Barlowite: A Spin-$1/2$ Antiferromagnet with a Geometrically Perfect Kagome Motif

We present thermodynamic studies of a new spin-$1/2$ antiferromagnet containing undistorted kagome lattices—barlowite ${\mathrm{Cu}}_4(\mathrm{OH}{)}_6\mathrm{FBr}$. Magnetic susceptibility gives ${\theta }_{\mathrm{CW}}=-136\mathrm{K}$, while long-range order does not happen until $T_N=15\mathrm{K}$ with a weak ferromagnetic moment $\mu <0.1{\mu }_B/\mathrm{Cu}$. A 60 T magnetic field induces a moment less than $0.5{\mu }_B/\mathrm{Cu}$ at $T=0.6\mathrm{K}$. Specific-heat measurements have observed multiple phase transitions at $T\ll \mid {\theta }_{\mathrm{CW}}\mid$. The magnetic entropy of these transitions is merely 18% of $k_B\ln 2$ per Cu spin. These observations suggest that nontrivial spin textures are realized in barlowite with magnetic frustration. Comparing with the leading spin-liquid candidate herbertsmithite, the superior interkagome environment of barlowite sheds light on new spin-liquid compounds with minimum disorder. The robust perfect geometry of the kagome lattice makes charge doping promising.

Figure 1

Crystal structure of barlowite when looking perpendicular (a) and almost parallel (b) to the kagome lattice. The symbols are kagome Cu1, blue; interkagome Cu2, purple; O, red; H, salmon; F, green; Br, brown. In (a), the thick black lines denote Cu-Cu grids. (c) Magnetic susceptibility of polycrystalline (explained in the text) barlowite measured at ${\mu }_{0}H=0.1\mathrm{T}$. The data are compared with calculations [17] as described in the text. Inset: Inverse susceptibility and a Curie-Weiss fit. (d) Magnetization versus field measured at liquid-helium temperatures.
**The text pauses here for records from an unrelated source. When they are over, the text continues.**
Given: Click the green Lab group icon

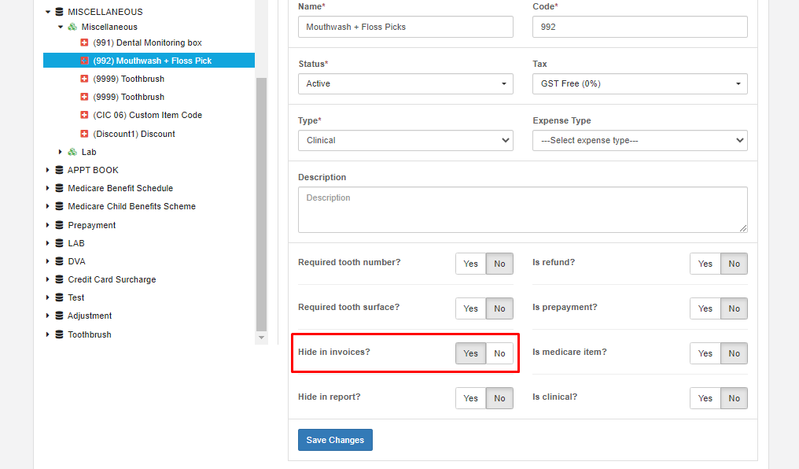Looking at the screenshot, I should point(72,152).
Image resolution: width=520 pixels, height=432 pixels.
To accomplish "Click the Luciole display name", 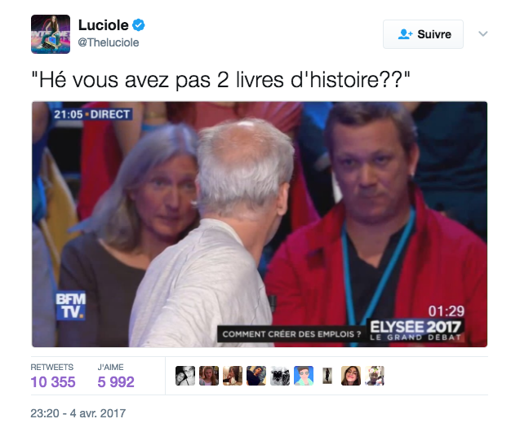I will pos(104,25).

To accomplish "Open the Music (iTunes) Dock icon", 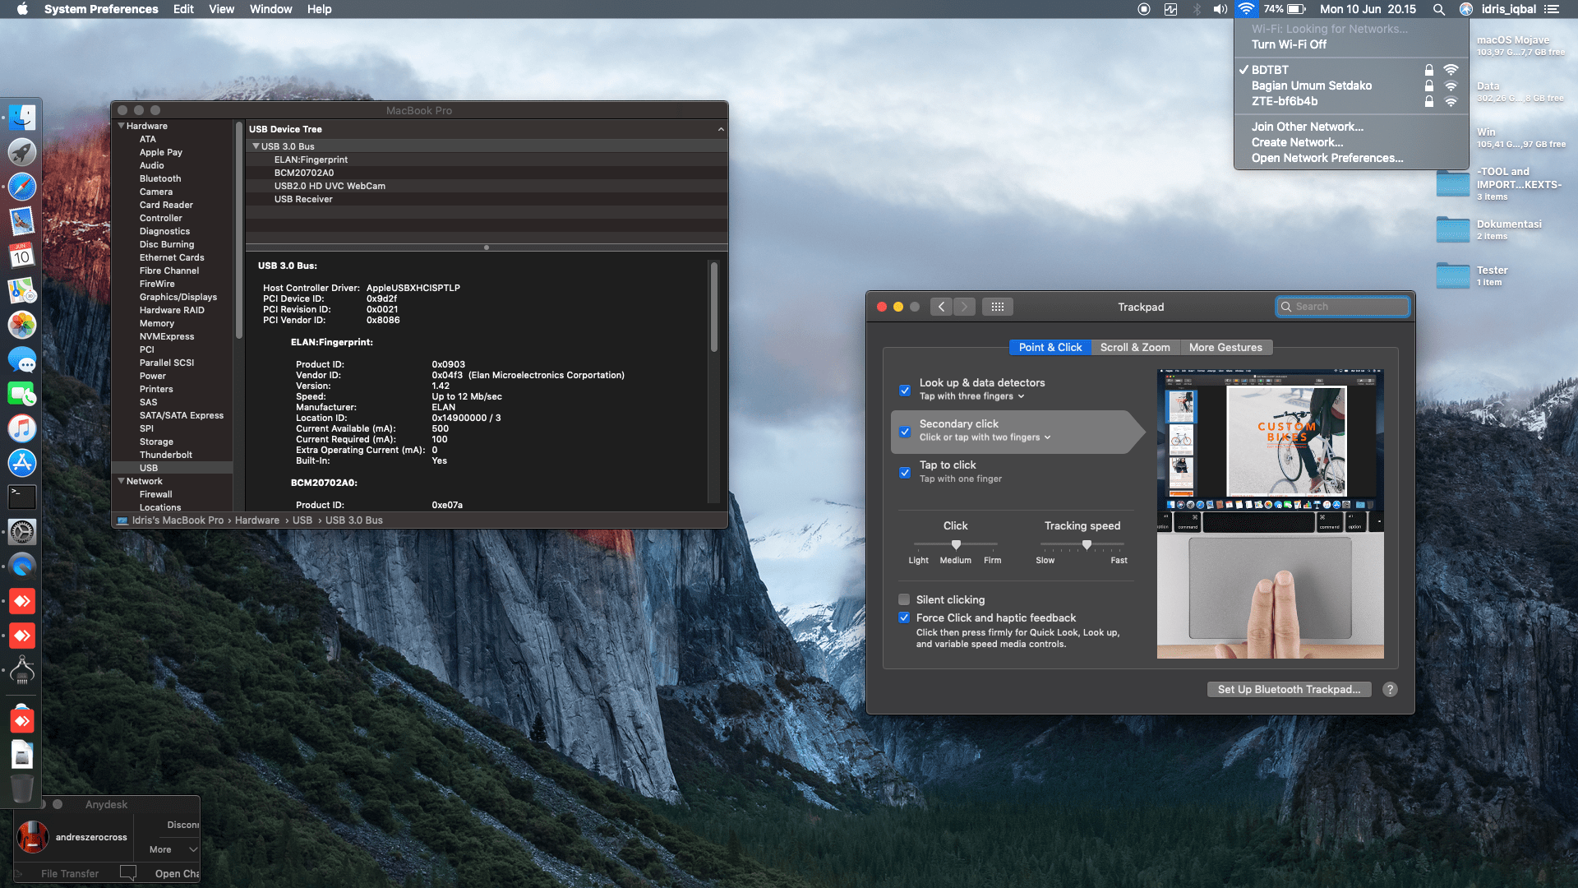I will tap(22, 428).
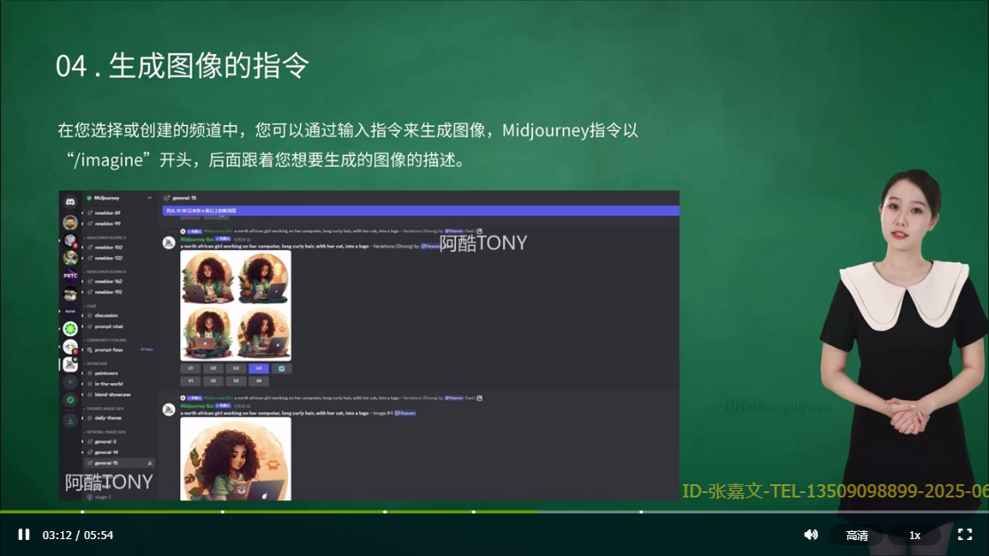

Inset: Hysteresis loop at ${\mu }_{0}H<0.08\mathrm{T}$.

Figure 2

(a) Magnetization versus temperature measured after cooling from room temperature in zero field (ZFC) and a field (FC). (b) Negative derivative of the temperature dependence of magnetization in the proximity of $T_N$. (c) Power-law fitting to the spontaneous magnetization.

Figure 3

(a) Specific heat measured on a single crystal sample of barlowite at fields parallel to the kagome lattice and compared with zero-field specific heat of herbertsmithite. (b) Magnetic specific heat after subtracting the background. (c) Magnetic entropy integrated from $T=2\mathrm{K}$ and normalized as a fraction of the total value per Cu spin.